Vanessa Bryant wants to publicly name deputies who 'shared Kobe death photos in burning helicopter wreckage'

VANESSA Bryant wants to publicly name the deputies who allegedly shared photos of the crash that killed Kobe and the couple's daughter.

Bryant's lawyers filed an amended complaint this week that added the four deputies and the LA County Fire Department to her civil rights lawsuit against the county and the Sheriff's Department, according to the LA Times.

Bryant's suit seeks damages for negligence and invasion of privacy and alleges that both deputies and firefighters took "unauthorized" photos of the crash.

The January 2020 helicopter crash in Calabasas, California, killed Lakers legend Kobe, the couple's 13-year-old daughter Gianna, and seven others.

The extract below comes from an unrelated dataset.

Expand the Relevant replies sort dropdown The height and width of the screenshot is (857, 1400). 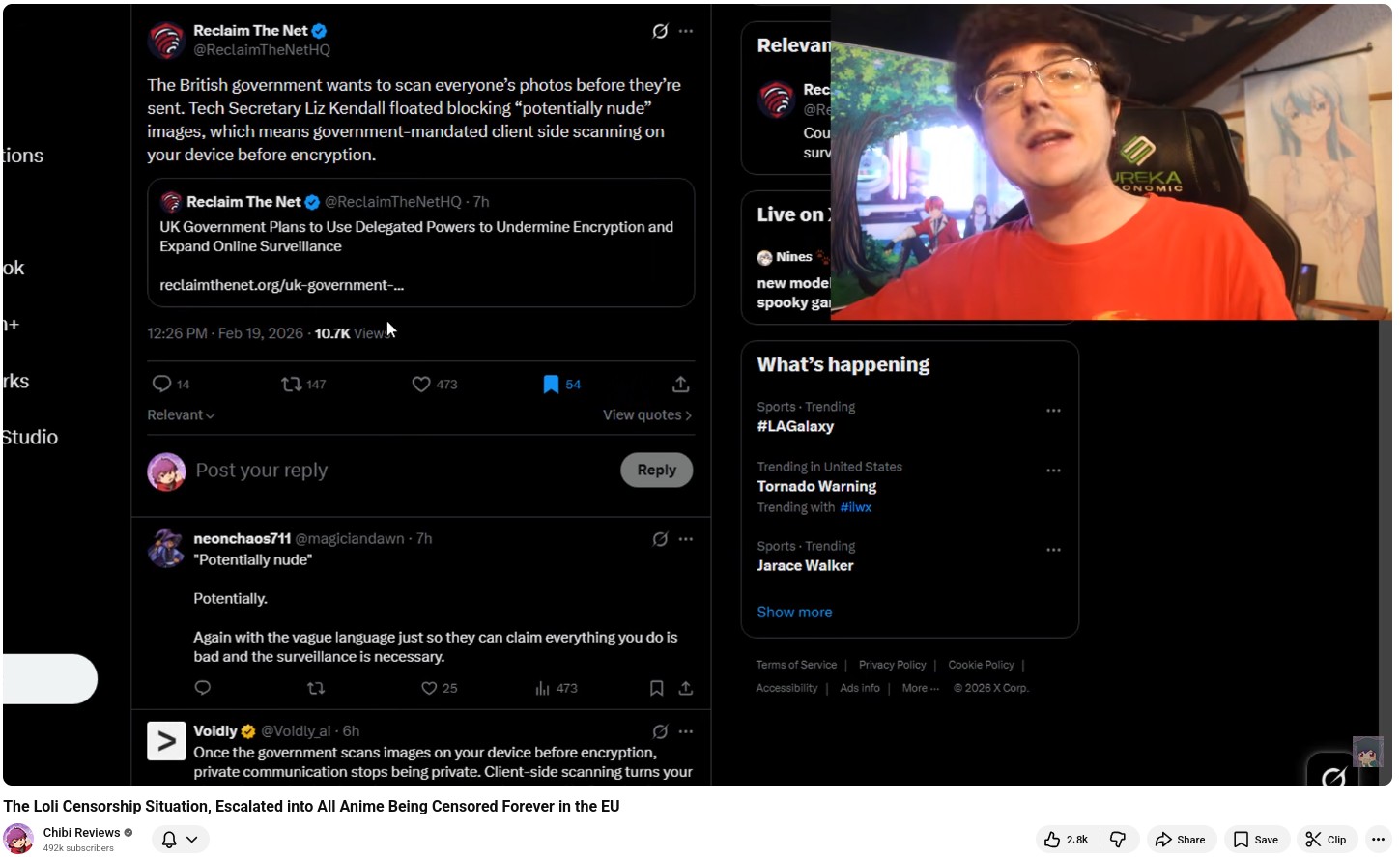(181, 415)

The amended complaint alleges that a Sheriff's Department internal affairs report found that one deputy took 25 to 100 photos of the crash scene, and those spread quickly among deputies and beyond once they were shared.

In the bid to unmask the deputies, Bryant's lawyers, led by attorney Luis Li, said that LA County could not cite a single case where a police officer was able to remain anonymous when being sued for a civil rights violation.

Li said that the case the county used as an example of why the deputies should be allowed to remain anonymous involved victims in a sexual assault case.

"Defendants try to equate the Deputy Defendants who shared photos of Kobe and Gianna Bryant's remains with victims of sexual harassment and other abuse," Li wrote in court papers, according to The Times.

Lawyers for LA County, however, argue that the deputies' identities should remain anonymous as they may become targets for hackers if their names are made public.

"Not sealing the Deputy Defendants' names increases the risk that hackers will seek out and try to gain access to the individual deputies' devices to locate any photographs and publish them to the public," county lawyers wrote in court docs.

"Plantiff should want to [seal] for this same reason."

The amendment to the suit comes just weeks after the National Transportation Safety Board determined that the crash was caused by unsafe flying conditions, and the helicopter pilot's decision to fly in extreme fog.

"The National Transportation Safety Board determines the probable cause in this accident was the pilot's decision to continue flight under visual flight rules into instrument meteorological conditions which resulted in the pilot's spatial disorientation and loss of control," the board confirmed earlier this month.

"Contributing to the accident was the pilot's likely self-induced pressure and his plan continuation bias which adversely affected his decision-making and Island Express Helicopters Inc.'s inadequate review of the safety and processes."

Experts analyzing the crash suggested that the pilot, Ara Zobayan, may have felt pressure to get his famous passenger where he needed to go.

Still, the report said that the pilot should have been aware that flying in the conditions in Calabasas at the time of the crash was not safe.